Subject: Re: [boost] NuDB: A fast key/value insert-only database for SSD drives in C++11
From: Niall Douglas (s_sourceforge_at_[hidden])
Date: 2017-03-26 22:07:14
> You snipped my suggestion after this for swapping the order of the
> header write, which assumed/implied `_POSIX_SYNCHRONIZED_IO` due to
> the reasons you established previously. The only caveat you gave
> earlier was that Linux did not implement this properly for the metadata
> flushing on some of its file systems. Which means the log file could be
> "empty" after a restart in the current implementation, even if both
> fsync checkpoints completed.
The reason I snipped it was because the original algorithm is broken,
and so is yours. You are not conceptualising the problem correctly:
consider storage after sudden power loss to be exactly the same as a
malicious attacker on the internet capable of manipulating bits on
storage to any value in order to cause misoperation. That includes
making use of collisions in weak hashes to direct your power loss
recovery implementation to sabotage and destroy additional data after
the power loss.
The claim of durability in ACID is a very, very strong claim.

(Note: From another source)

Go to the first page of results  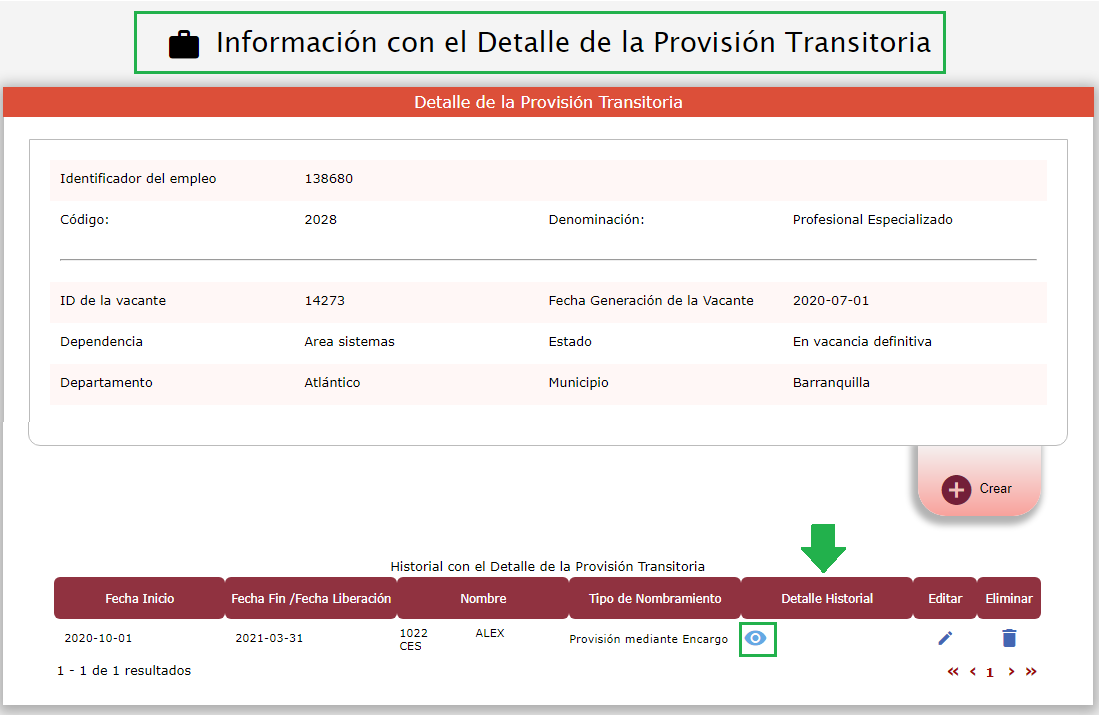pos(953,672)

You are
explicitly guaranteeing when you claim durability that after power loss
your database will always *perfectly* match a correct state from some
time before power loss. That specifically means that all transactions up
to that point are whole and complete, and all data is exactly correct,
and no partial anything or corrupted anything is there.
NuDB is not using cryptographically strong hashing, and is therefore
subject to collision induced post power loss data loss except on filing
systems which provide strong guarantees that corrupted data will never
appear. ZFS and ReFS are one of those, ext4 mounted with "data=journal"
If NuDB clearly said in its docs "no durability guarantees except on
this list of filing systems and mount options: ..." I'd be happy. But it
does not: it makes claims which are obviously wrong. And that's fine as
some library somewhere on github, but if it wants to enter Boost, it
needs to not mislead people or make claims which are patently untrue.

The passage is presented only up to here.